Bernardo A. Huberman and Christoph H. Loch
Dynamics of Computation Group
Xerox Palo Alto Research Center
Palo Alto, CA 94304
huberman@parc.xerox.com
@ARTICLE{ AUTHOR = "Bernardo A. Huberman and Christoph H. Loch", TITLE = "Collaboration, Motivation, and the Size of Organizations", JOURNAL="Journal of Organizational Computing", VOLUME="6", PAGES="109-130", YEAR = 1996 }
We present an analytical model of an organization that offers operational drivers of limits on team size. The model trades off benefits from collaborative problem solving against the disadvantages of diminishing motivation when groups get large. Collaboration is represented as parallel employee activity combined with frequent sharing of partial information, with a resulting superlinear performance increase over team size. Motivation is modeled by team members periodically setting an effort level either to contribute to the best of their ability or to "cruise" at the minimum level not recognizable as shirking. Each individual decision is a limited by bounded rationality based on team rewards, the time horizon of team interaction, and individual expectations about colleagues' behavior.

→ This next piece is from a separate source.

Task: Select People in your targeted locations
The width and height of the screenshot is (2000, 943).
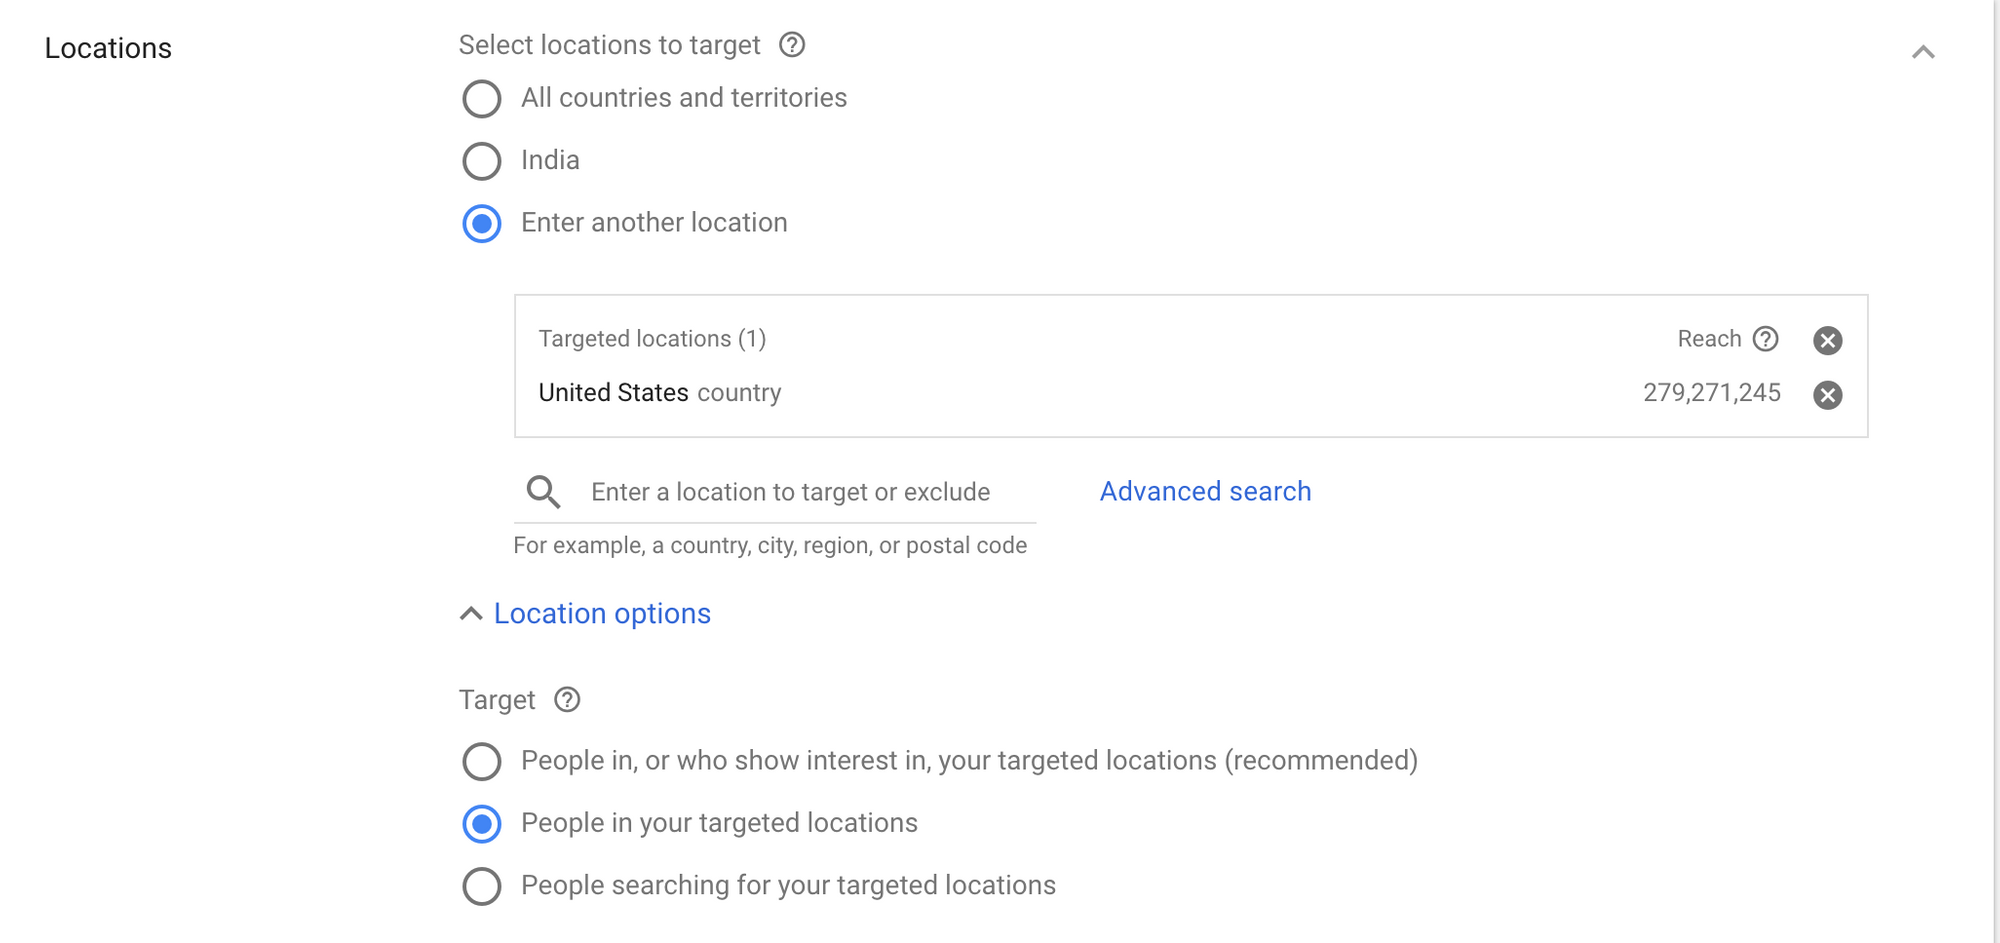Action: click(x=482, y=824)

The decision collapses to a simple "barrier rule". Work hard when a certain "barrier percentage" of team members work hard, and otherwise shirk. The influence of team size on this barrier percentage depends on the extent of benefits from collaboration: As long as performance increases quadratically with team size, the increased benefits resulting from collaboration exactly balance the temptation to shirk, with the barrier percentage approaching a fixed limit for large team sizes. As soon as the performance increase slows to anything less than quadratic, shirking eventually sets in and limits the possible size of the team. This implies that cooperation is sustainable in large organizational units, provided the problem-solving processes used are powerful enough to ensure sufficient performance increases. Thus, effective problem-solving methods are of double value, improving direct productivity and mitigating the social dilemma from team production. A manager should enlarge his or her organization up to the minimum of the limit set by the cooperation barrier and the exogenous performance limit.